## Start Records

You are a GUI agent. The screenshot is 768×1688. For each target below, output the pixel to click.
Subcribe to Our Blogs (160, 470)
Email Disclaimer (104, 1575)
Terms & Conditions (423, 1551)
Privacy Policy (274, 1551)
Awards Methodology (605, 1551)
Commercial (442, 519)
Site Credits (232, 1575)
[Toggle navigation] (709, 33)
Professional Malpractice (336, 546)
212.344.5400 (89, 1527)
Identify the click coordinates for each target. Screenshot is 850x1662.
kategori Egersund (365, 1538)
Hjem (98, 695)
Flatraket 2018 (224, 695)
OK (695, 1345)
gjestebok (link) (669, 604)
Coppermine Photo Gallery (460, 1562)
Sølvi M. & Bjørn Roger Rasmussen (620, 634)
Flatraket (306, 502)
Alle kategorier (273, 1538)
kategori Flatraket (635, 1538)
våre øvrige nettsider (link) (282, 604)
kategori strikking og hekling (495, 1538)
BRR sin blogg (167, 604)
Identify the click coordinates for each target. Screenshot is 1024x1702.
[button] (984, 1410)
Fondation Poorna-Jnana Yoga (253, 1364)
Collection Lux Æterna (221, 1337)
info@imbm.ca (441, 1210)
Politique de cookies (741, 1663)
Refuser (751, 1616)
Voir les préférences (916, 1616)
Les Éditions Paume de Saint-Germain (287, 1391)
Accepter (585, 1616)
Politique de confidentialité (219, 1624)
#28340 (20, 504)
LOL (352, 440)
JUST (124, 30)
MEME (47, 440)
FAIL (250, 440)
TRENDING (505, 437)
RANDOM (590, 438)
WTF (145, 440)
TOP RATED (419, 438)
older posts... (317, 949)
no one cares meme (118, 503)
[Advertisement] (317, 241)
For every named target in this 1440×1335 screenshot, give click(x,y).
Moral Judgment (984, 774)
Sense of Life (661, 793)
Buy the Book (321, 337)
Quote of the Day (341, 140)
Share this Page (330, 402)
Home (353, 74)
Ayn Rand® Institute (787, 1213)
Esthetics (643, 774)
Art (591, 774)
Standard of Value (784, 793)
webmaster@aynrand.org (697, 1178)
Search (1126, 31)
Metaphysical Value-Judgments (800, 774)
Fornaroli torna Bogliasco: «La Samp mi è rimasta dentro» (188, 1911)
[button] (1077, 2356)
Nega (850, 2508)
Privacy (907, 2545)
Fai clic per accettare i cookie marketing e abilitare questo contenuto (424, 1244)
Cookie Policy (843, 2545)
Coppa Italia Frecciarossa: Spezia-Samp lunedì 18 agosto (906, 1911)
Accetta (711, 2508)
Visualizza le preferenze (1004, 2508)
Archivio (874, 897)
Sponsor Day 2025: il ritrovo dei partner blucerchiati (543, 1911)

## End Records

* [Job]:
Rewrite the lines from the one with "Email Disclaimer (104, 1575)" through the one with "kategori Egersund (365, 1538)" as a Markdown table with two columns, Row and Line, putting a row number in the first column, the line in the second, and skipping any blank lines.

* [The answer]:
| Row | Line |
|---|---|
| 1 | Email Disclaimer (104, 1575) |
| 2 | Terms & Conditions (423, 1551) |
| 3 | Privacy Policy (274, 1551) |
| 4 | Awards Methodology (605, 1551) |
| 5 | Commercial (442, 519) |
| 6 | Site Credits (232, 1575) |
| 7 | [Toggle navigation] (709, 33) |
| 8 | Professional Malpractice (336, 546) |
| 9 | 212.344.5400 (89, 1527) |
| 10 | Identify the click coordinates for each target. Screenshot is 850x1662. |
| 11 | kategori Egersund (365, 1538) |